I'm not normally one to do top ten lists, mainly because I get bored halfway through and I really like to avoid math whenever possible. But when Richard threatened to fire me unless I did my update in the form of a top ten list, I felt I had to make the big sacrifice. It's the least I could do for him after he took everything from me, including my dignity and self respect. As much as I hate top ten lists, and as wrong as it is to force me to do one, I feel like I have to make the best of this rotten situation. If I'm going to do something wrong, then I'm going to at least do it half-right. Because of this, the subject of my top ten list is none other than Batman, the most awesome bat-themed hero in the universe.

..........

Answer these questions using the introduction to the Batman top ten list.
1. What two reasons does the writer give for not normally doing top ten lists?
2. Who threatened to fire the writer?
3. What is the subject of the top ten list?

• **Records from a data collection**
..........

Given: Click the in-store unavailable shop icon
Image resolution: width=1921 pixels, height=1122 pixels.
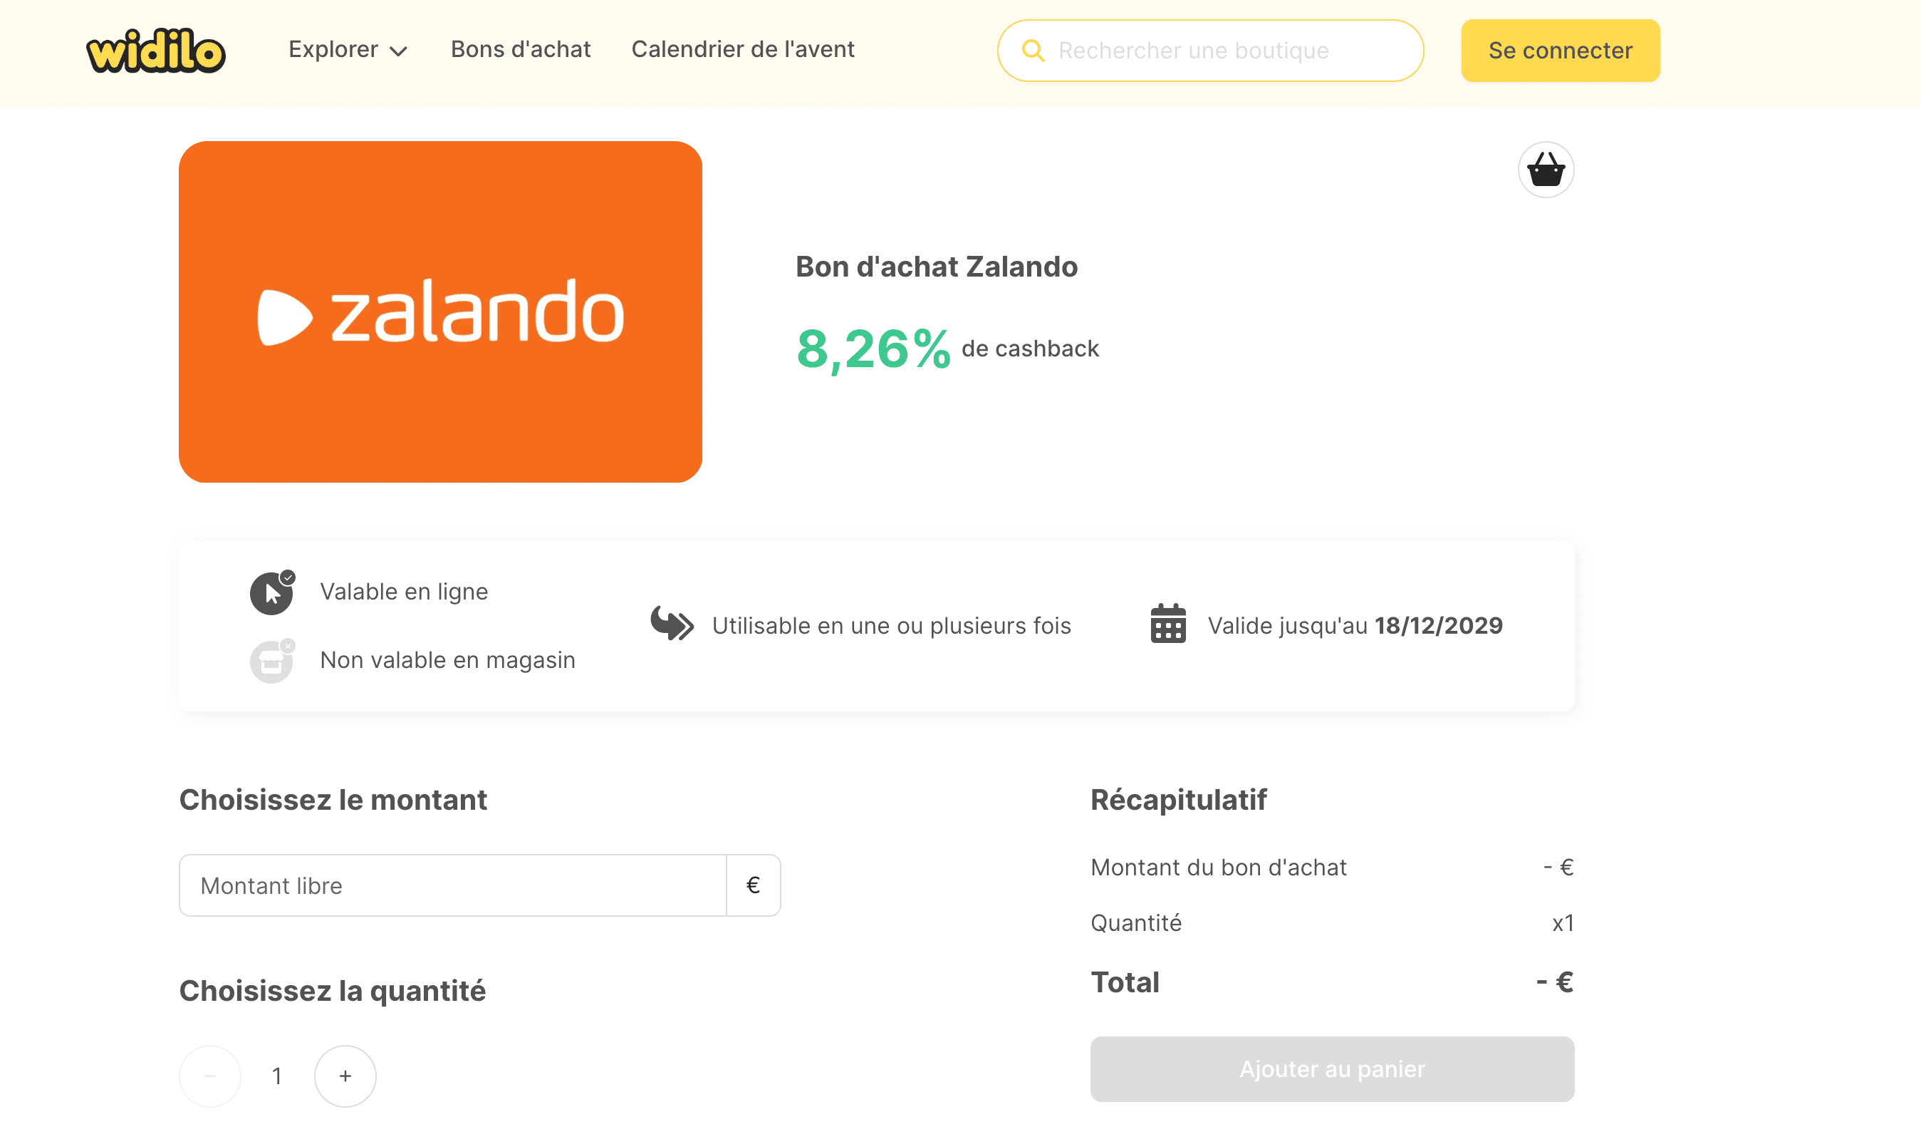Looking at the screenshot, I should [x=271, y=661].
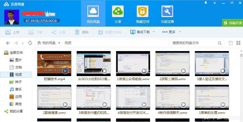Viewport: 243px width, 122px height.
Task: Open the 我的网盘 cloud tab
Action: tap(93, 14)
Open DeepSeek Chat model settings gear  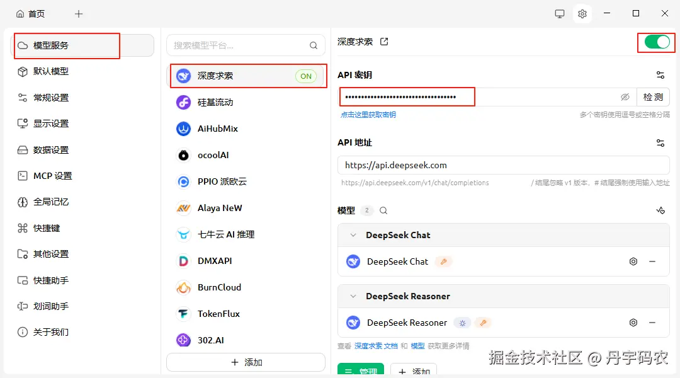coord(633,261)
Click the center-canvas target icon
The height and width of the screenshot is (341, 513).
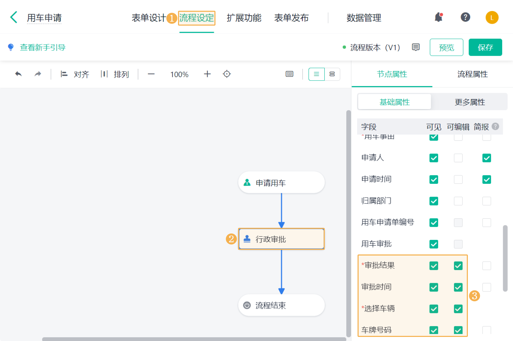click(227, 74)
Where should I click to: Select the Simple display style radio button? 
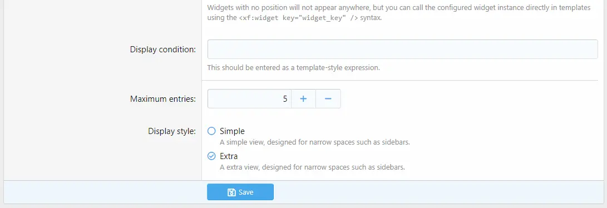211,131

..........

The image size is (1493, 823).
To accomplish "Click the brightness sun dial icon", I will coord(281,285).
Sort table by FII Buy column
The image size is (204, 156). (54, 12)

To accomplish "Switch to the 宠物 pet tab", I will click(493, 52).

..........

• **RESULT**
1. The writer gets bored halfway through and likes to avoid math whenever possible.
2. Richard.
3. Batman.